Our activities that fall under the Community Outreach umbrella are diverse and always open to evolution in response to community needs. In addition to providing bikes to community members in need, we are part of a motivated and diverse collection of groups and individuals that are constantly advocating for infrastructure to be built, repaired and maintained with cycling in mind. Reno Bike Project has fostered several partnerships throughout the community and with national organizations. Staff and board members are active members of various local and regional advocacy groups.
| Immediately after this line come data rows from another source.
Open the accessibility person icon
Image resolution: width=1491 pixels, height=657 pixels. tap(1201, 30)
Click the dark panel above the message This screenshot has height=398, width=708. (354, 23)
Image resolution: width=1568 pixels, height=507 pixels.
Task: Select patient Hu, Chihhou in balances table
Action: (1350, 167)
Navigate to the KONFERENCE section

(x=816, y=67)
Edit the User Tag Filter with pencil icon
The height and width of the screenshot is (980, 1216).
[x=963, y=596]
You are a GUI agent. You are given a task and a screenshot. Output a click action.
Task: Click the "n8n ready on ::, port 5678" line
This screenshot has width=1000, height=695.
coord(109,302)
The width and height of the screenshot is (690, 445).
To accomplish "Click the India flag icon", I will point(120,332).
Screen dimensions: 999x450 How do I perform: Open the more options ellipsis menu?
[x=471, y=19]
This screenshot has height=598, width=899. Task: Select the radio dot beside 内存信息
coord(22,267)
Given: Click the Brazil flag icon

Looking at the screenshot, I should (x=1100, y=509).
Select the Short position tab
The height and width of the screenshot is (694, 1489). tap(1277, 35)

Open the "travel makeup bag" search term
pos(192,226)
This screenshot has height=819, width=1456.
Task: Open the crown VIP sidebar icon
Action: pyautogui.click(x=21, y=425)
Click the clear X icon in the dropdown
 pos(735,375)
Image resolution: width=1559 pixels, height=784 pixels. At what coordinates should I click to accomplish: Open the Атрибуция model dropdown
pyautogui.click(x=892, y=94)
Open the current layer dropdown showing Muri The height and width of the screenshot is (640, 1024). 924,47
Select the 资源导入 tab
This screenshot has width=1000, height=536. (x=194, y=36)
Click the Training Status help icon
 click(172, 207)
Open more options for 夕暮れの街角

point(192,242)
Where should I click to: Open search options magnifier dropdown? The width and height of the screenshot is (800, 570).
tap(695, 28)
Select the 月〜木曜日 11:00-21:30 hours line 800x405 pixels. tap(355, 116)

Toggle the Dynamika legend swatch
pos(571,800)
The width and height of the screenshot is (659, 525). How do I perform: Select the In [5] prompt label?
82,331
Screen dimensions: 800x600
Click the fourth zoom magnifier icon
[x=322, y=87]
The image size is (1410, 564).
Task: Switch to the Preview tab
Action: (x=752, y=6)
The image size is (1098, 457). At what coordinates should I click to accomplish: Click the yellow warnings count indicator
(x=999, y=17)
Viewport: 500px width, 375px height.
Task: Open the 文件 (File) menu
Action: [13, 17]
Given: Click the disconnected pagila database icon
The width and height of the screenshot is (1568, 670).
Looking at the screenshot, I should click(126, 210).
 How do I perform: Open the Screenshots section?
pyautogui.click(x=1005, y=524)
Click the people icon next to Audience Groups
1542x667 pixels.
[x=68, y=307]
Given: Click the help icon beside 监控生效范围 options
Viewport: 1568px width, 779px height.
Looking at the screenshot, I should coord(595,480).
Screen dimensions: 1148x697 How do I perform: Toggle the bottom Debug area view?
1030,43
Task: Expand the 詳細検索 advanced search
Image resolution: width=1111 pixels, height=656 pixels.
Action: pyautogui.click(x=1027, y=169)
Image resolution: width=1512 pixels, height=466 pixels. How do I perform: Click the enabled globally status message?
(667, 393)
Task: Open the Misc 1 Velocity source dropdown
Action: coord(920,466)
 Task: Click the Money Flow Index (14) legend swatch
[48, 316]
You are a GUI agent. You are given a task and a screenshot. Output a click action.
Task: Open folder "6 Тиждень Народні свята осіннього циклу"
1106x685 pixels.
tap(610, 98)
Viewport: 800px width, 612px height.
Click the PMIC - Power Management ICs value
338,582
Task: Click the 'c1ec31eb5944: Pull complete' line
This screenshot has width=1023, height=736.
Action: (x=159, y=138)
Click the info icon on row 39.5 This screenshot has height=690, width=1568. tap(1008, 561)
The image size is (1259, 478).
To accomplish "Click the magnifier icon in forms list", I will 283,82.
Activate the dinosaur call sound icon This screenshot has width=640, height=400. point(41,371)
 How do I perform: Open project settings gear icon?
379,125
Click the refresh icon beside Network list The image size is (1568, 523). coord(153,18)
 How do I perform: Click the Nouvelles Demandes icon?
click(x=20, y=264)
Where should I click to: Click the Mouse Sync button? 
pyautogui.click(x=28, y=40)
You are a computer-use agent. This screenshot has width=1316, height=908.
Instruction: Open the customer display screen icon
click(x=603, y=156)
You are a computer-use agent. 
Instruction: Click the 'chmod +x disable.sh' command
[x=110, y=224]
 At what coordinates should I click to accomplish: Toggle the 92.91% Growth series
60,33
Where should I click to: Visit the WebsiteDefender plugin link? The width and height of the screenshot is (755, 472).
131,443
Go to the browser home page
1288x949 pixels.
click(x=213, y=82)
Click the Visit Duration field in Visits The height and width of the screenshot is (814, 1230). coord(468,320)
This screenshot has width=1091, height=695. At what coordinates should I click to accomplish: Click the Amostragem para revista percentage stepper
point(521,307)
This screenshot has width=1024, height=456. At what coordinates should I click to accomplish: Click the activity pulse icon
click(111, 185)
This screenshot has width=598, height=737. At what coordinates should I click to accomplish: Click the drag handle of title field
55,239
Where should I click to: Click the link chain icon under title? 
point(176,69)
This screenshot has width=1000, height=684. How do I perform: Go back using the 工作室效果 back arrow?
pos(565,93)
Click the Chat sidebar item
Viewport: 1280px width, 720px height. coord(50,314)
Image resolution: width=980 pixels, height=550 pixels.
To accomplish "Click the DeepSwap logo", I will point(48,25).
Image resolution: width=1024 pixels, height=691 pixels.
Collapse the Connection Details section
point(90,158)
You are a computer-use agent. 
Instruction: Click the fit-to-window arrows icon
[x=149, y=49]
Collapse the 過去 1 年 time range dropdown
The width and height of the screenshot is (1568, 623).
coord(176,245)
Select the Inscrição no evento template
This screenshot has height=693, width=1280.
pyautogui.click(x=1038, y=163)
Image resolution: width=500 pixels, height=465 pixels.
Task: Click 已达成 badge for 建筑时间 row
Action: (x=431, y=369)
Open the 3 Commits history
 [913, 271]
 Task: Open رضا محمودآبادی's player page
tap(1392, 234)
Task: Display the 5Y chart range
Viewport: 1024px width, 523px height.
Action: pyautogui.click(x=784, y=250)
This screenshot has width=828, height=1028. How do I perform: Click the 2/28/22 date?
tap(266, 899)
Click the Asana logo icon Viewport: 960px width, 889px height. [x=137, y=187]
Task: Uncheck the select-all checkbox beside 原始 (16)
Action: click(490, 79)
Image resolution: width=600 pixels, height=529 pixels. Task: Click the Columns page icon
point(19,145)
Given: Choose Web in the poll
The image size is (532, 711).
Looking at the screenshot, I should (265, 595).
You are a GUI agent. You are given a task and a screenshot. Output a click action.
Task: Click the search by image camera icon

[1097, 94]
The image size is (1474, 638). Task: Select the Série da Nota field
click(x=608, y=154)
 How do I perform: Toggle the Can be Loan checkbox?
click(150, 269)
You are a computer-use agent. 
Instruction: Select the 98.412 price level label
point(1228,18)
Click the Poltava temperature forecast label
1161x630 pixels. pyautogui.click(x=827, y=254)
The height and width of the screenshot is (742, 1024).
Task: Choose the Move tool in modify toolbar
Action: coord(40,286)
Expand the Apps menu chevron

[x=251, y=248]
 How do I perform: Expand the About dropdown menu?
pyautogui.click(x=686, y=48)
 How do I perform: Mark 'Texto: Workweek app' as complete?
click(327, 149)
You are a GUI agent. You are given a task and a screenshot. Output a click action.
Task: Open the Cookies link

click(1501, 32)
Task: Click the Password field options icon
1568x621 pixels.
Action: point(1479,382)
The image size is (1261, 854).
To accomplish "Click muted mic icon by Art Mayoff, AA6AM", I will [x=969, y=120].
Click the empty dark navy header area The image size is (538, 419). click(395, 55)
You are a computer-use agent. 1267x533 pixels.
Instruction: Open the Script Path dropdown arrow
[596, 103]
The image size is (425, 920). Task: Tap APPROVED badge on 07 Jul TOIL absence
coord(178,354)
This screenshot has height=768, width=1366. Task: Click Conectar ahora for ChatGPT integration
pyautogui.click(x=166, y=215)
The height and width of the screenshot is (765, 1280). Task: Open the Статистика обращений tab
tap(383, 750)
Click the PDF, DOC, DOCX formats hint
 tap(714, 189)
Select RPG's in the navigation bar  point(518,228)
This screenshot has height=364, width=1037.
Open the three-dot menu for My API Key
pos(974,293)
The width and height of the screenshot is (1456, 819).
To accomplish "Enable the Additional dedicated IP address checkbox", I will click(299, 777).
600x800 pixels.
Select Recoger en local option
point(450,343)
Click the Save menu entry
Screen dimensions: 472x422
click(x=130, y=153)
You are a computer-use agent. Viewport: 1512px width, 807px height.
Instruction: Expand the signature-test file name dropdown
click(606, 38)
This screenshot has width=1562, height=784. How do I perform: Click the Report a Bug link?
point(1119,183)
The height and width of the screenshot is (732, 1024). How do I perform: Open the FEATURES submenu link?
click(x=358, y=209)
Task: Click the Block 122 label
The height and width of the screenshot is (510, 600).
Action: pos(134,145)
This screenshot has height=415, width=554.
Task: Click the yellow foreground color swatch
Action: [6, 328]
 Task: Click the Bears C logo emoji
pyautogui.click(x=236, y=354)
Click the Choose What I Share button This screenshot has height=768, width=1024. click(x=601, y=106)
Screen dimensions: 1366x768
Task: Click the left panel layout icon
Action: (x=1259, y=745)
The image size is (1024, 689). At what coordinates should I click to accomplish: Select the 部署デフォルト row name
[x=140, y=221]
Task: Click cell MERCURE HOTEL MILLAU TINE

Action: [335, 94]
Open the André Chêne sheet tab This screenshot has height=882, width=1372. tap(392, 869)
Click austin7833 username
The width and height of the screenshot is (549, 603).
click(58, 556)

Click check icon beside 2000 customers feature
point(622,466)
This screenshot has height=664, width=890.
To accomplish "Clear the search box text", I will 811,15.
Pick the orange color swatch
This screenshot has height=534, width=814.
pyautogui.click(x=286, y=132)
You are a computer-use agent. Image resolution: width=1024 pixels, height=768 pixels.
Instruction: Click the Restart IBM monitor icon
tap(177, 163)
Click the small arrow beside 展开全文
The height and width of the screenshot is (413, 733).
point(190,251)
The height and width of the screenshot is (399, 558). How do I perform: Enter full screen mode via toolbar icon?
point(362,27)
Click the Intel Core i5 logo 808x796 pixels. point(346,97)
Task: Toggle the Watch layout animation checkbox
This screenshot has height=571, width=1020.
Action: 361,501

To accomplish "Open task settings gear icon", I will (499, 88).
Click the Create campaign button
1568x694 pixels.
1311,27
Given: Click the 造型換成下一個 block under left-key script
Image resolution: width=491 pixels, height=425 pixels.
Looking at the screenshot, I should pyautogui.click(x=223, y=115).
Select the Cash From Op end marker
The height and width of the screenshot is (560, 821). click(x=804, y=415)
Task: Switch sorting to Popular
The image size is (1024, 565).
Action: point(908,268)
Through these partnerships RBP educates a broader audience and takes part in the most recent strategies for advocacy.

Cycling Advocacy

In line with our mission, RBP takes an active roll in advocating for cycling in the community. Currently, staff and board members hold key positions and are involved in various organizations including but not limited to:

-The Regional Transportation Commission’s Citizens Multimodal Advisory Committee

-Nevada State Bicycle and Pedestrian Safety Advisory Board

-Truckee Meadows Bicycle Alliance

-The Alliance for Biking and Walking

-The League of American Cyclists

-Reno Wheelmen

-Safe Routes to Schools

-University of Nevada Reno Campus Cycling Coalition

The following are a just couple of examples of our success in the community:

Fourth Street

The Reno Bike Project played an active role in the 4th St. Corridor Study conducted by the RTC. Through grassroots community organizing and ally building, we were able to shape the discussion into something more favorable for cyclists. Look for upcoming improvements to 4th St., including bike lanes, coming soon.

Plumas Street

Taking the lessons we learned advocating for bike lanes on 4th St., we set our sights on another road diet. After months of open house discussions, community organizing and letter writing, the Reno City Council unanimously voted in favor of making Plumas St. safer.

South Virginia Street

In early 2015, the Virginia Street corridor came up for redesign, and RBP joined up with a group of invested citizens under the banner Great Streets Coalition. Virginia Street through Midtown in its current condition failed to meet the needs of its community, characterized by narrow or nonexistent sidewalks, fast car speeds, dangerous crosswalks, and a lack of greenery. The GSC worked with area residents, visitors, business and property owners, and the RTC to pursue a truly great street for Midtown Reno. Although bike lanes were unfortunately not part of the final design due to spacial constraints, the new design does include wide sidewalks, a road diet, and street trees. We’re looking forward to the new Virginia Street.